(Data records)
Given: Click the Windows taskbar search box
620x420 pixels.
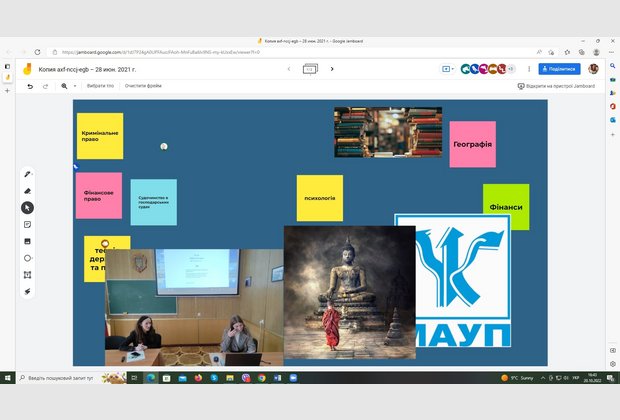Looking at the screenshot, I should point(60,378).
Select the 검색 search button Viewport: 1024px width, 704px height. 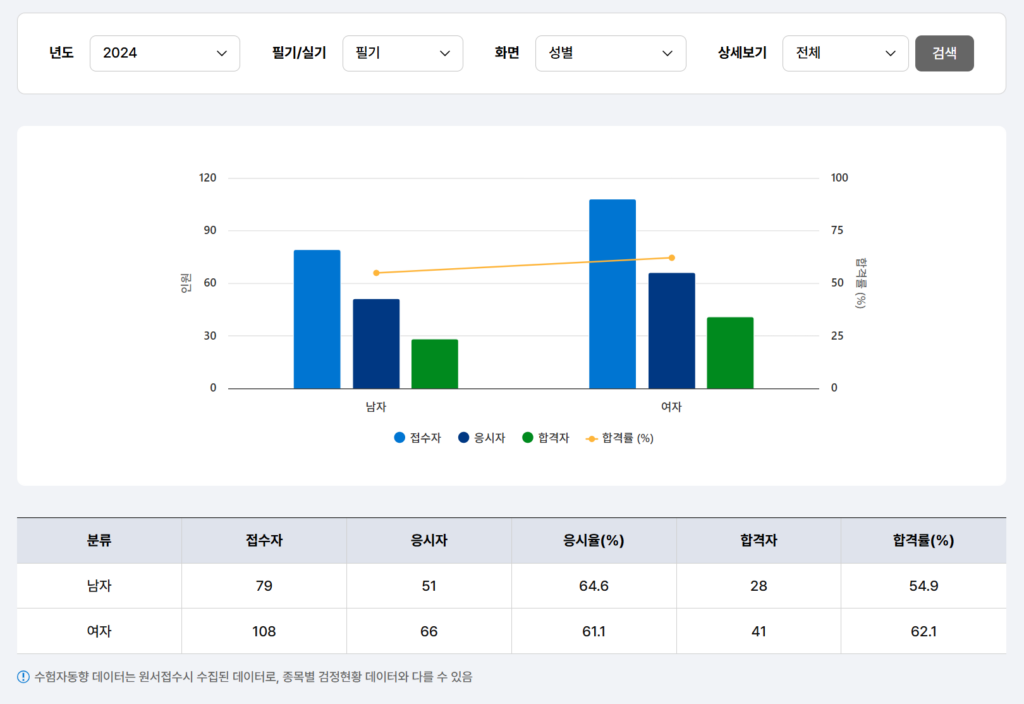pyautogui.click(x=944, y=53)
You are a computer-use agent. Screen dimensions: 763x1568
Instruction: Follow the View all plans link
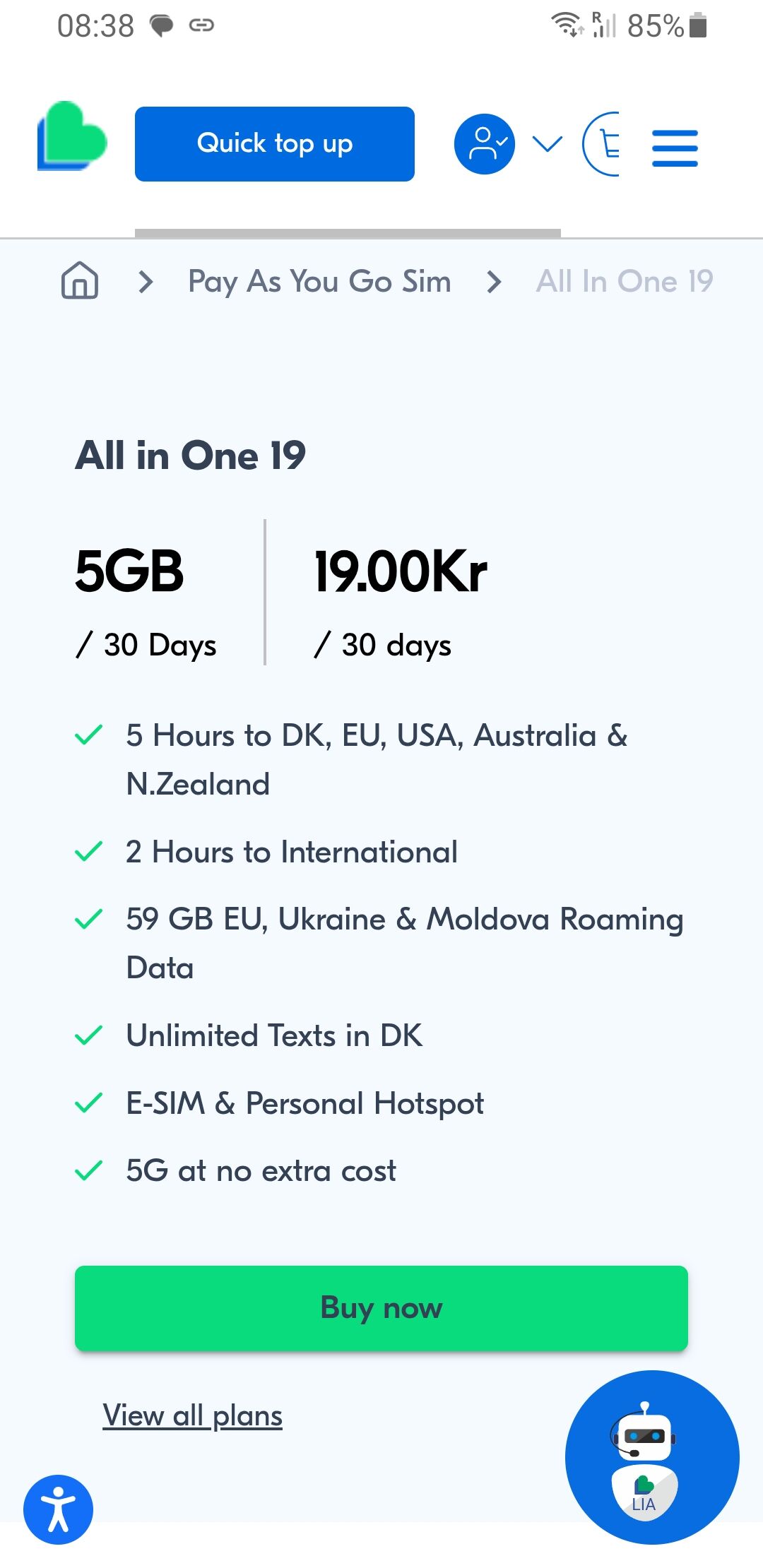coord(192,1415)
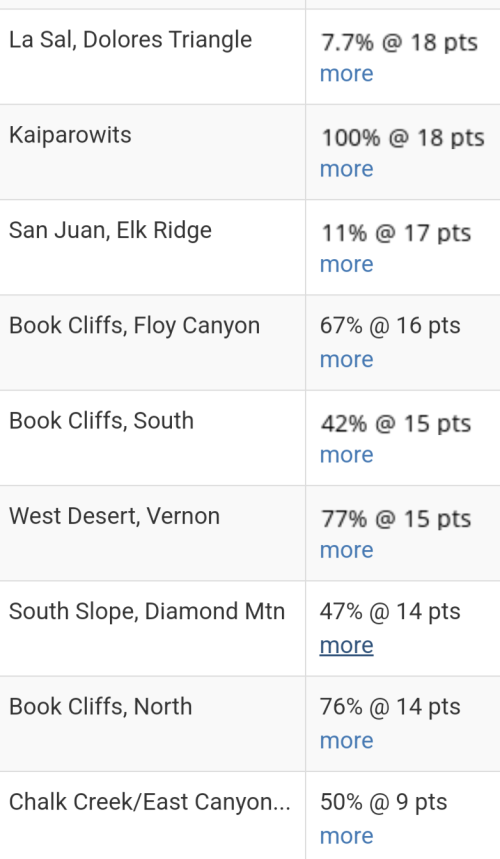Viewport: 500px width, 859px height.
Task: Open "more" for Book Cliffs, North
Action: pos(347,741)
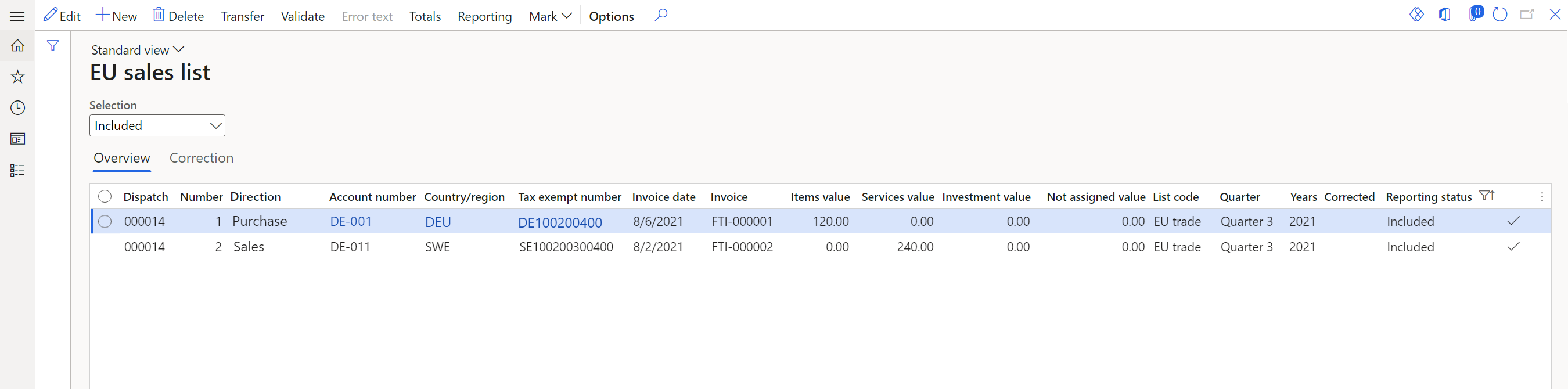Open the Selection dropdown showing Included
The width and height of the screenshot is (1568, 389).
coord(157,125)
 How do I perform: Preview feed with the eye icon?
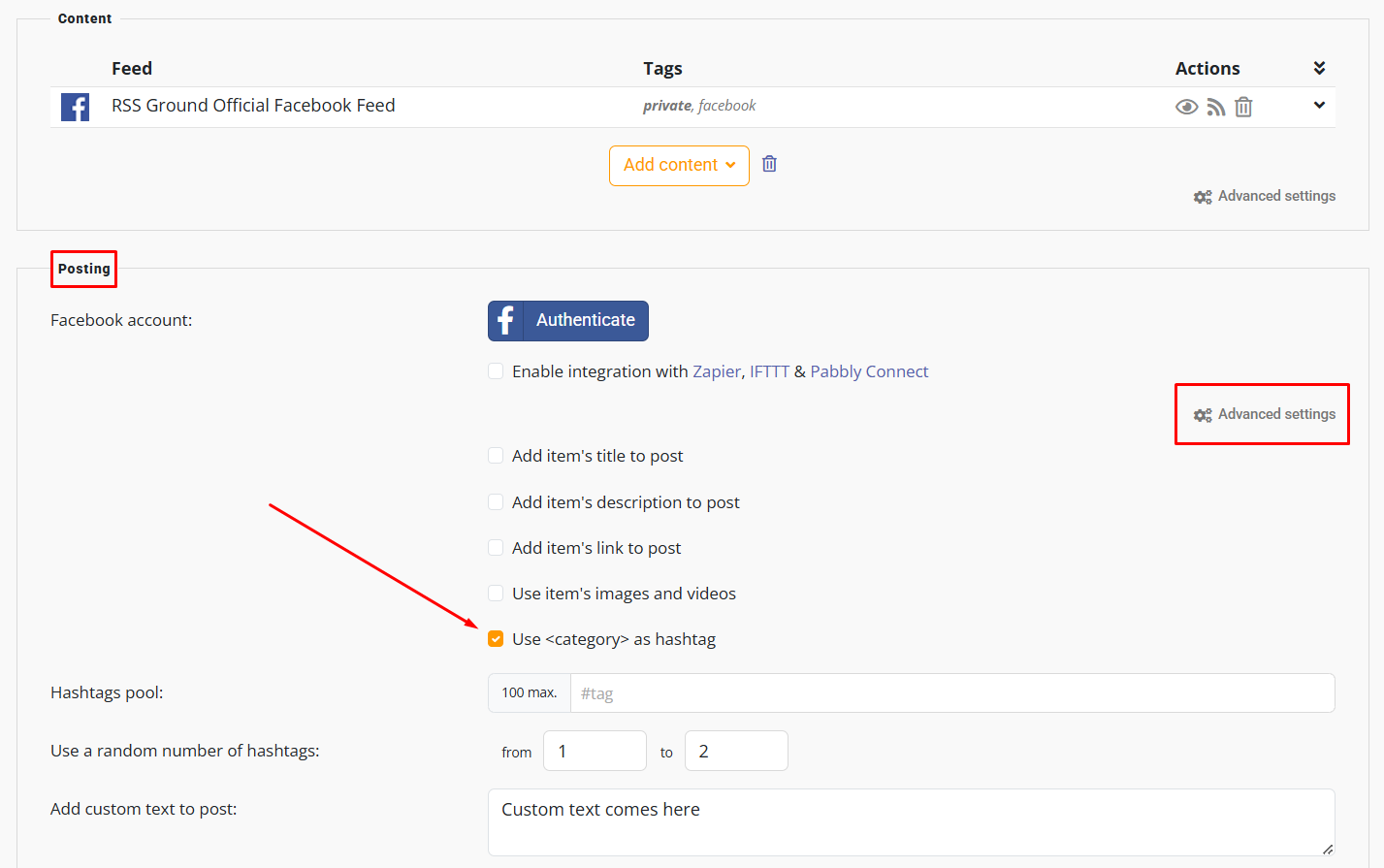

(Exercise prompt) Write the lines from the line containing "You are a computer-use" through the last line of the data out again exactly, and only those lines; pictures stay out.

(Answer box)
You are a computer-use agent. Screen dimensions: 763x1568
Instruction: Follow the View all plans link
coord(192,1415)
Viewport: 500px width, 859px height.
Task: Open "more" for Book Cliffs, North
Action: pos(347,741)
Open the Selection dropdown showing Included
The width and height of the screenshot is (1568, 389).
coord(157,125)
 How do I perform: Preview feed with the eye icon?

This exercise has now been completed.